We even tossed around names, ridiculously old fashioned monikers for our imaginary, nerdy child. Oliver Hugel for a boy (Hugel is an Alsatian wine producer whose wines I particularly love), or keeping in the wine theme, Lucy Claret. Charlotte Louisa was a longtime contender, finally ousted by Prue, short for Prudence Dorothea.*

It took a few years of marriage to find out that I have a thing, a condition that makes conception highly unlikely and then to learn about the various options available if conception, indeed, was what I wanted. So, rather late in the game (in baby-making terms, I was already geriatric) we started that process. The doctor explained the various routes to baby (more complicated than your standard Insert Tab A Into Slot B) and I chose the least invasive and least mechanical option. And endured about a year of regular blood tests, ultrasounds, doses of chemicals, and a terrible cycle (punny!) of hope/disappointment, hope/disappointment as the treatment failed to bear fruit (again, punny!) over and over again.

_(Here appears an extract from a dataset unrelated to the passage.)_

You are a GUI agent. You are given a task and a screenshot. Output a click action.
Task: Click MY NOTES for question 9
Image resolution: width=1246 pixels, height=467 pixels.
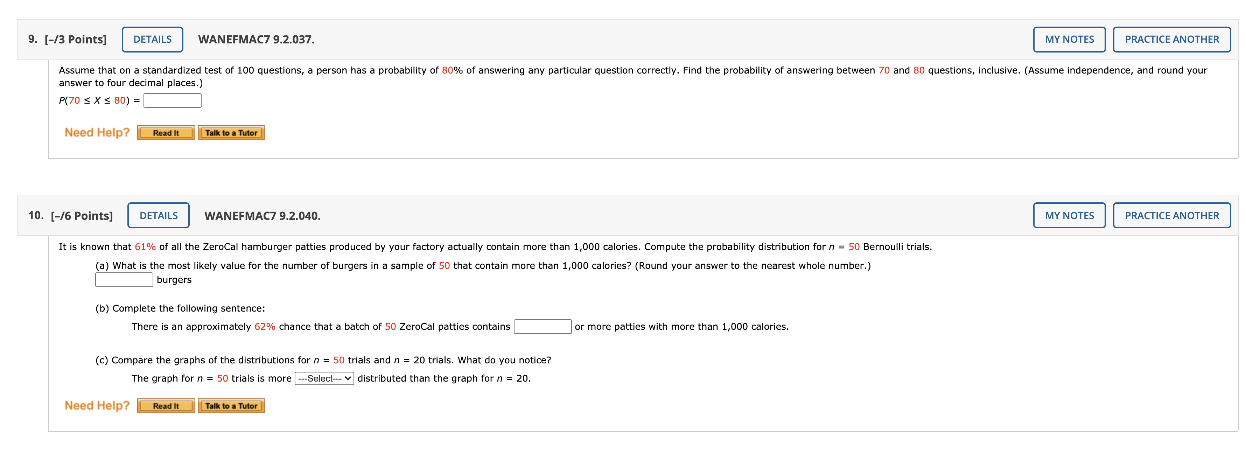tap(1069, 40)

What is mildly interesting to me is realizing that, at the time, it was all quite normal. It very quickly became normal to give up a daily vial of blood (let me tell you, a technician who can take your blood painlessly becomes someone you add to your Christmas card list if you have to do it for long enough), and take doses of hormones and start your day with a thorough rogering by an ultrasound wand, not to mention planning every bit of marital intimacy to the minute so that it coincides with your body's medically-assisted phases. It all became totally normal.

But it wasn't natural. Which, in the end, was what killed the whole thing for us. Well, that and the fact that the clinic was relocating to another community and the whole thing was going to become that much more inconvenient. Apparently, my limits on humiliating medical procedures are geographical. But, anyway, the point is that there was nothing natural about my attempts to do what some would argue is the most natural thing on earth. And this, in the end, begged the question of whether the whole thing was meant to happen. So in January of this year, I said no more. There were a few months of minor-key emotional turmoil about this decision, and I still flip-flop a bit on how to answer the bog-standard So Do You Have Kids? question at parties (do I tell the truth and deal with the sympathetic Why Don't You Adopt question, or do I just say no and deal with the silent You Must Hate Children baleful stare), but ultimately it was absolutely the right thing to do.

Kate, herself the mother of four children under 10 years of age, has suggested that the universe actually intends for me to mother others, meaning that my maternal instincts and skills have been, and will continue to be, put to use mothering my friends and family (sometimes an alternate mother is a good thing) and pets, and pets of friends and family, and so on and so forth. She wrote, "It's easy for me to see you as a mother, because you already are one." Just not in the conventional sense.

So, it will just be the two of us 'til the end of time. There are still moments when that makes me sad, that we'll never get to play the "she gets that from YOU" game, that my husband's innate good fatherdom will never be exercised on anything more taxing than the dog, that we won't get to make something so amazing together. Of course, as time goes on and I listen to trials and tribulations of the parents I know, the list of reasons why I should be happy I'm not a parent (I never have to deal with other parents, I never have to be on Parent Council, I never have to play Bad Cop, I never have to say no, I never have to pay for orthodonia) grows. And besides, lots of my friends have adorable, healthy, beautiful children that I can play Auntie to and then give back when their diapers become too full, or their questions become too difficult. To be honest, looking around our tiny unkempt house, chances are good that we'd just lose a baby to a family of marauding dustbunnies, anyway.

Kara

* It is a strong possibility that the universe didn't give us a child because no one under 68 should be saddled with Prudence Dorothea as a name.